====== Data to use ======
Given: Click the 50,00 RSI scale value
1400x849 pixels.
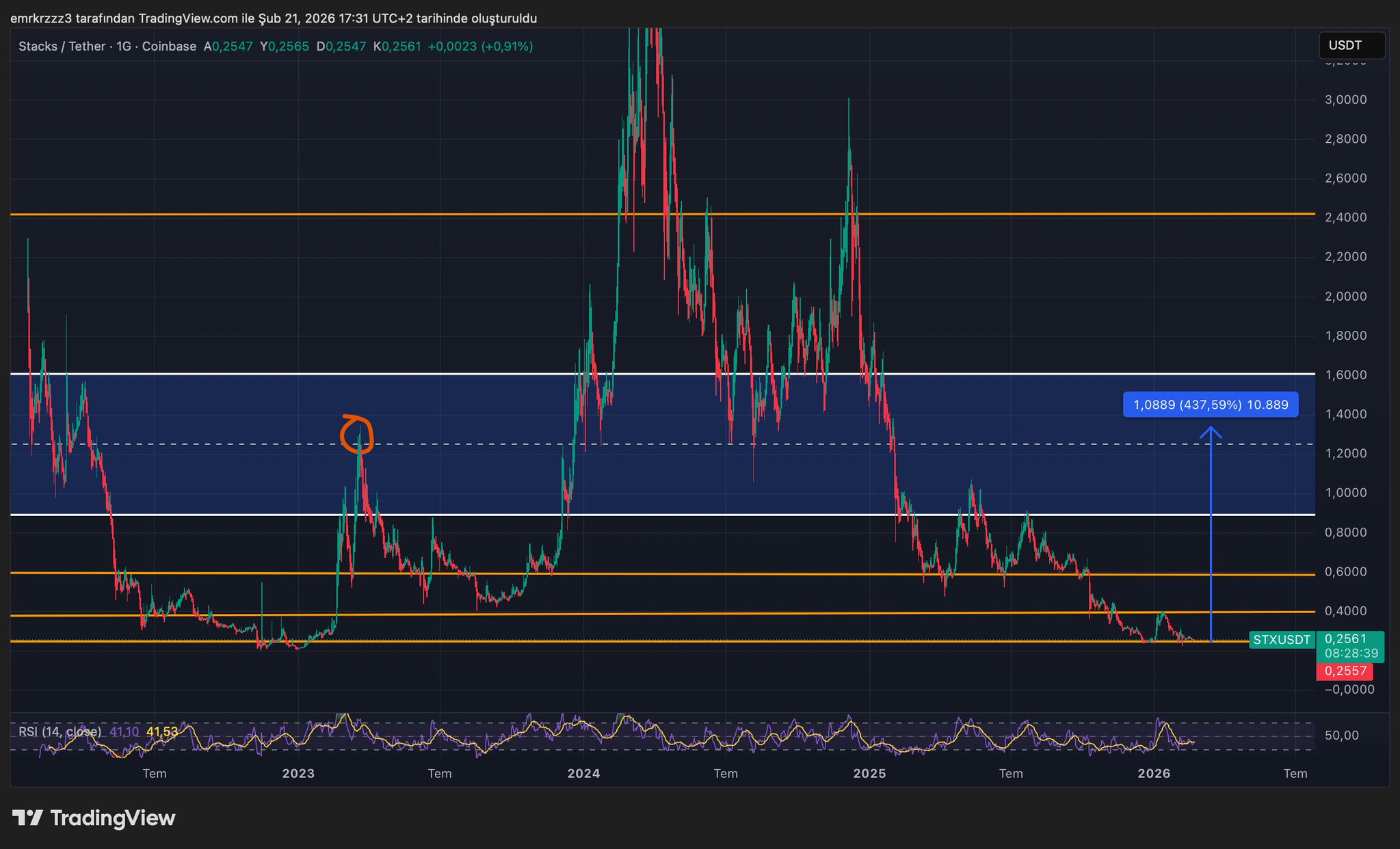Looking at the screenshot, I should [x=1341, y=736].
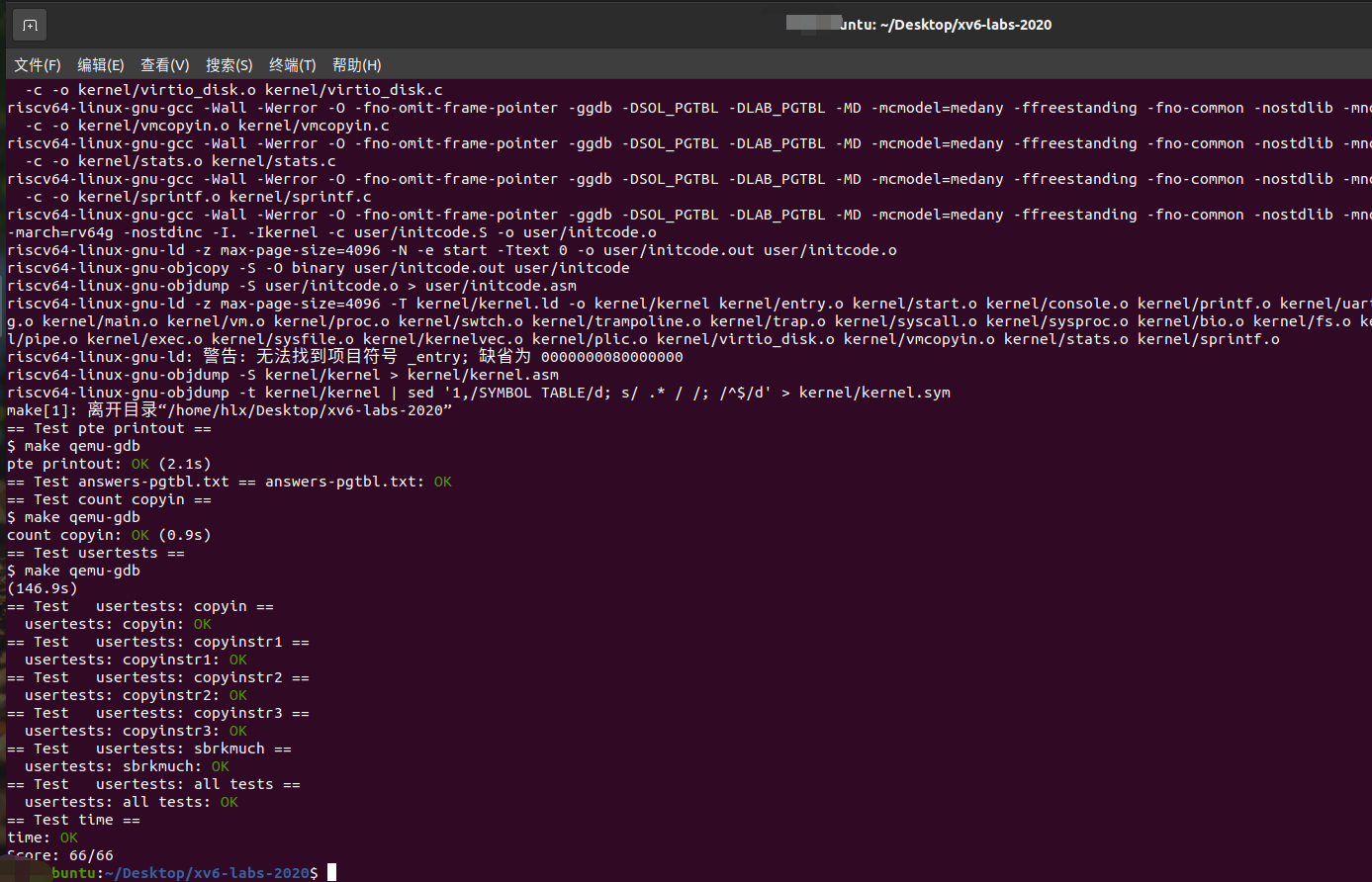Open the 搜索(S) menu
The image size is (1372, 882).
(229, 65)
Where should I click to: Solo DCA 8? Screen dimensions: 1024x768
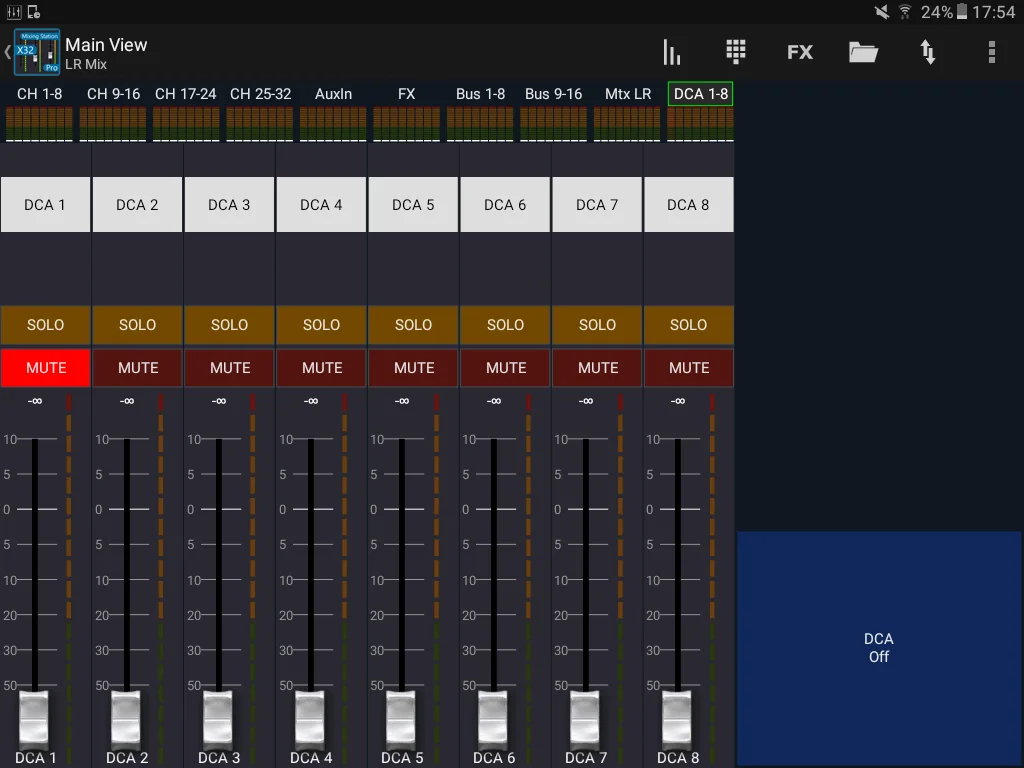[x=688, y=324]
======
> [Set task] Could you copy out all of the items above word for word, leaving the pictures out of your answer?

> [Task output]
Given: Click the 50,00 RSI scale value
1400x849 pixels.
Looking at the screenshot, I should [x=1341, y=736].
Open the 搜索(S) menu
The image size is (1372, 882).
(229, 65)
Where should I click to: Solo DCA 8? Screen dimensions: 1024x768
[x=688, y=324]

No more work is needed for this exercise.